Erste Zwischenbilanz zum 100 Tage Aktionsplan – es ist noch Luft nach oben

Am 3. Februar stellte die FDP einen 100 Tage-Aktionsplan für den Bund vor. Die erste Bilanz nach 30 Tagen zeigt, dass sich die Planungssicherheit nach wie vor nicht verbessert hat. Zudem muss die Impfintensität rasch möglichst erhöht werden.

Der 100 Tage Aktionsplan steht unter dem Motto "schützen, entschädigen, impfen" und formuliert Ziele für einen sicheren und raschen Ausstieg aus der Krise. Einen Monat später fällt die Zwischenbilanz sehr gemischt aus. Einerseits hat der Bundesrat zwar ein Koordinatensystem eingerichtet - es fehlt jedoch offenbar am Ehrgeiz, der Bevölkerung und den Unternehmen wirklich Planungssicherheit zu vermitteln. Und: Wir wissen noch immer nicht, wie es nach dem 22. März 2021 weitergeht Für die FDP ist klar, dass der Bundesrat Entscheidungskriterien und Termine festlegen muss, um der Bevölkerung eine Perspektive für weitere Öffnungsschritte zu geben. Seit April 2020 fordern wir ein solches Koordinatensystem. Auch fehlt ein Szenario für die Zeit danach.

Testen und Impfen intensivieren
Weite Teile der Bevölkerung sind COVID-müde. Umso wichtiger ist es in solchen Momenten mit einer Sensibilisierungskampagne die Menschen an Hygienemassnahmen und Abstandsregeln zu erinnern. Die FDP fordert eine konsequente und intensiviere Kommunikation, damit die COVID-müdigkeit nicht zu mehr Infizierten führt. Die derzeitige Situation ist unbefriedigend und führt zu Unklarheiten.

Gleichzeitig muss das Testen intensiviert werden. Dies gelingt nur mit einem erleichterten Zugang und Abrechnung für die breite Bevölkerung und systematischen Tests in Betrieben. Dank der Spuck-Tests, die wir übrigens auch an der Session zum Einsatz kommen, können viel mehr Menschen schneller getestet werden. Je mehr wir testen, desto früher können wir wieder zum «normalen» Alltag zurückkehren. Aber leider gibt es bis heute keine Strategie zum Testen.

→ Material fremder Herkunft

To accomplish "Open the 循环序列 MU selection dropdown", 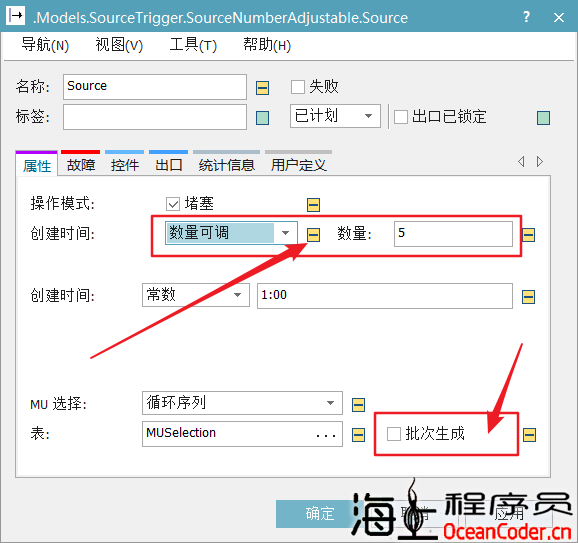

Ebenso wichtig: Auch die Durchimpfungsrate muss raschmöglich beschleunigt werden. Zahlreiche Hausärzte und Impfzentren müssen derzeit warten, bis weiterer Impfstoff geliefert wird. Das war ein fataler Fehler des BAG und es ist unerklärlich, dass ein reiches Land wie die Schweiz global gesehen weit von der Spitze entfernt ist, wenn es um die Durchimpfung der Bevölkerung geht. Bis Ende des Sommers muss eine Impfrate von 70 Prozent erreicht werden, damit eine weitgehende Normalisierung des Lebens ins Auge gefasst werden kann.

Von wissenschaftlicher Seite her verdichtet sich der Fakt, dass die COVID-Impfung auch vor weiteren Ansteckungen schützen soll. Vielversprechende Daten aus Israel zeigen dies. Dann dürften Geimpfte nicht mehr durch einschneidende Massnahmen wie Quarantäne etc. in ihren Freiheitsrechten eingeschränkt werden.

Arbeitsplatzsicherung dank Flexibilisierungen
Viele Unternehmen sind von der Krise stark betroffen, und kämpfen um die Erhaltung ihrer Arbeitsplätze. Positiv zu bewerten ist die letzte Änderung des COVID-Gesetzes, das die rasche Entschädigung für Unternehmen regelt, die in den letzten Monaten ihre Geschäfte schliessen mussten. Bald ist es jedoch ebenso wichtig, dass sie ihre Verluste der letzten Monate kompensieren können. Entsprechend will die FDP den Kantonen die Möglichkeit bieten, an bis zu 12 Sonntagen im Jahr ihre Geschäfte zu öffnen und/oder flexiblere Ladenöffnungszeiten einzuführen.